Kur'an-ı Kerim de bu konuda şöyle buyurulur: "Ey Muhammed! de ki: İbadetiniz olmasa Rabbin size ne diye değer versin?.. (6) Yüce dinimiz ibadeti öyle esaslar üzerine bina etmiştir ki, özü muhafaza edilerek güzel bir şekilde ve devamlı olarak yapıldığı takdirde, beklenen neticeyi mutlaka temin eder. Bunun için ibadet belli zamanlara tahsis edilmemiş, aksine her mü'min mükellef olma çağından Rabbine kavuşuncaya kadar ibadet etmekle emrolunmuştur. Kur'an-ı Kerim'de bu husus şöyle ifade edilmektedir: "Sana yakin (ölüm) gelinceye kadar Rabbine ibadet et." (7) Yine Kur'an-ı Kerim'de farz namazlara devam etmek emredilerek şöyle buyurulmaktadır: "Namazlara ve orta namaza (ikindiye) devam edin; gönülden boyun eğerek Allah için namaza durun." (8) Cenab-ı Hak bir başka ayette ise, sorumluluğumuz altında bulunan aile efradına namazı emretmemizi ve kendimizin de ona devam etmemizi istemekte ve şöyle buyurmaktadır: "Ailene namaz kılmalarını emret, kendin de onda devamlı ol.." (9) Bilindiği üzere İslam dini her konuda olduğu gibi, ibadet konusunda da i'tidali tavsiye eder. Bedeni zayıf düşürecek, insanın aile ve çocuklarına karşı görevlerini aksatacak, geçimlerini ihmal edecek şekilde yapacağı uzun ibadetler makbul olmadığı gibi, ibadeti ve Allah'a karşı kulluk görevlerini ihmal ederek, maddenin peşinden koşmak da doğru bir hareket değildir. Kur'an-ı Kerim'deki şu ayet-i kerime, dünya-ahiret dengesini ne güzel ifade eder: "Allah'ın sana verdiği şeylerde, ahiret yurdunu da gözet, dünyadaki payını da unutma; Allah'ın sana yaptığı iyilik gibi, sen de iyilik yap; yeryüzünde bozgunculuk isteme; doğrusu Allah bozguncuları sevmez..."(10)

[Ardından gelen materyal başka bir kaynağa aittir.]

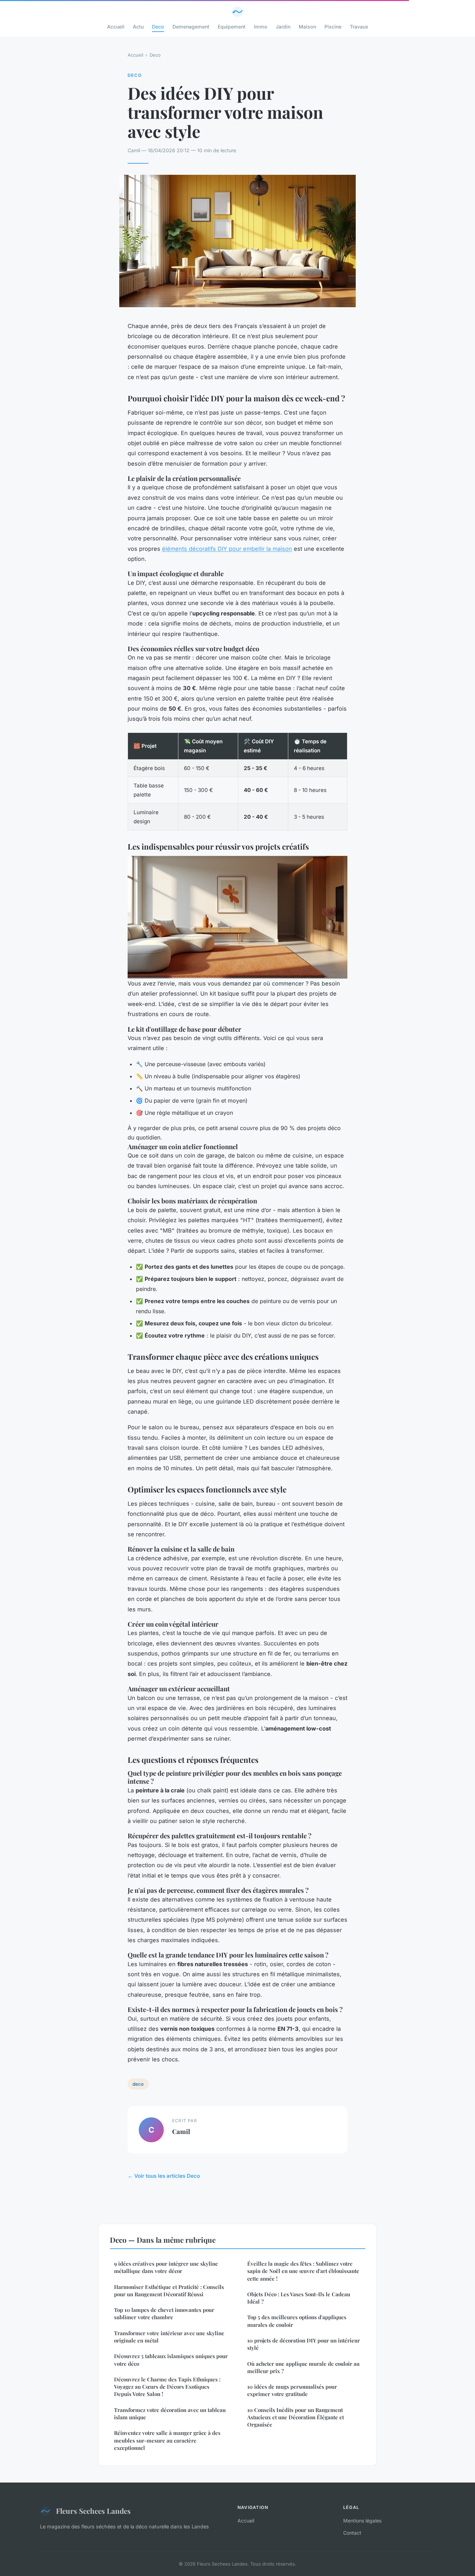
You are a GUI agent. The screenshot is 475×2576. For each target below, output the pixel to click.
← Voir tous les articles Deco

Peygamberimiz (S.A.S.) her konuda olduğu gibi, bu konuda da bizler için en güzel örnektir.

Enes (R.A.) şöyle anlatır: "Peygamber (S.A.S.)'in eşlerinin evine üç kimse gelip, Peygamberimizin ibadetin sordular. Kendilerine durum anlatılınca, kendi ibadetlerini azımsadılar ve: Peygamberin yanında biz neyiz? Onun geçmiş ve gelecek günahları bağışlanmıştır, dediler. Bunlardan birisi: -Ben, yaşadığım müddetçe, bütün gece namaz kılacağım, dedi. Diğeri: - Ömrüm boyunca oruç tutacağım, dedi. Üçüncüsü de: - Kadınlardan uzak kalacağım ve hiçbir zaman evlenmeyeceğim, dedi. Sonra Peygamber (S.A.S.) bunların yanına geldi. Onlara: -" Şöyle şöyle diyenler siz misiniz? Dikkat ediniz! Allah'a yemin ederim ki, Allah'tan en ziyade korkanınız ve O'na karşı gelmekten en ziyade sakınanınız benim. Böyle iken ben bazen oruç tutuyorum, bazen de tutmuyorum, Namaz kılıyorum, uyuyorum ve kadınlarla evleniyorum. Benim sünnetim işte budur; Kim, benim sünnetimden yüz çevirirse, o kimse benden değildir." (11)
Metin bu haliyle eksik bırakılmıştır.